=== Begin Enclosure ===
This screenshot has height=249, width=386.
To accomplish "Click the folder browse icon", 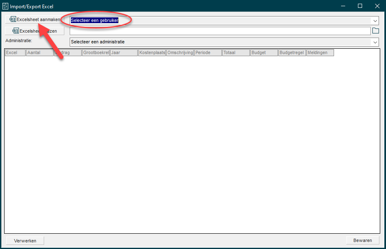I will point(375,31).
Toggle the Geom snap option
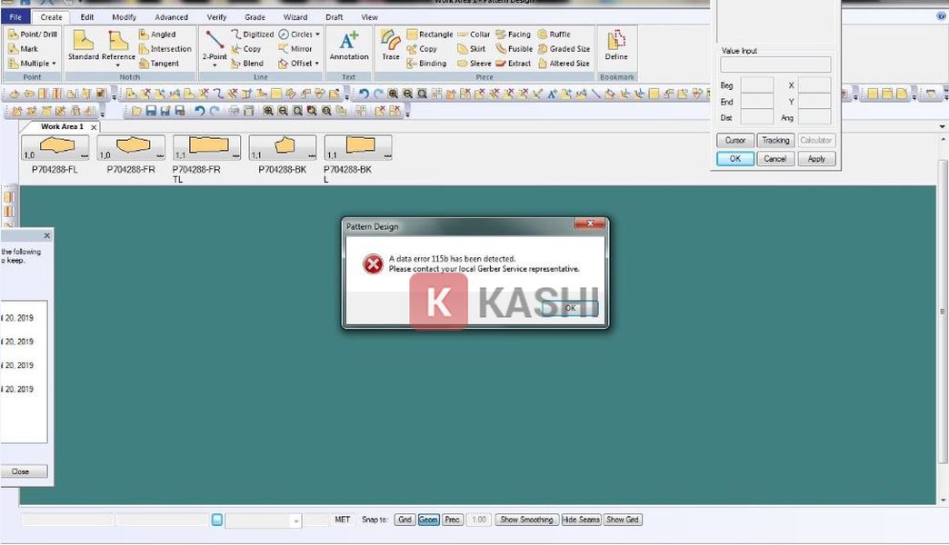The height and width of the screenshot is (545, 949). coord(428,520)
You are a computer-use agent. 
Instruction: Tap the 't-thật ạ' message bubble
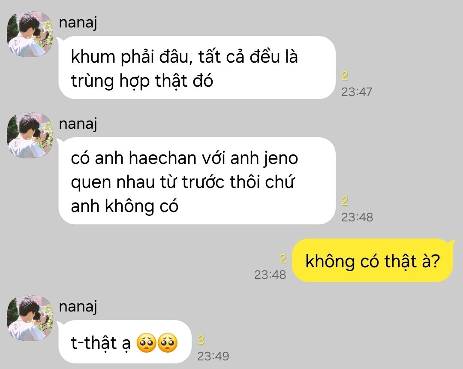pos(125,342)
=== End Enclosure ===
### Task
Pictures stay out. Copy exactly, and only, the lines from the one containing "You are a computer-use agent." through the end of the data.

### Solution to this exercise
You are a computer-use agent. 
Instruction: Tap the 't-thật ạ' message bubble
pos(125,342)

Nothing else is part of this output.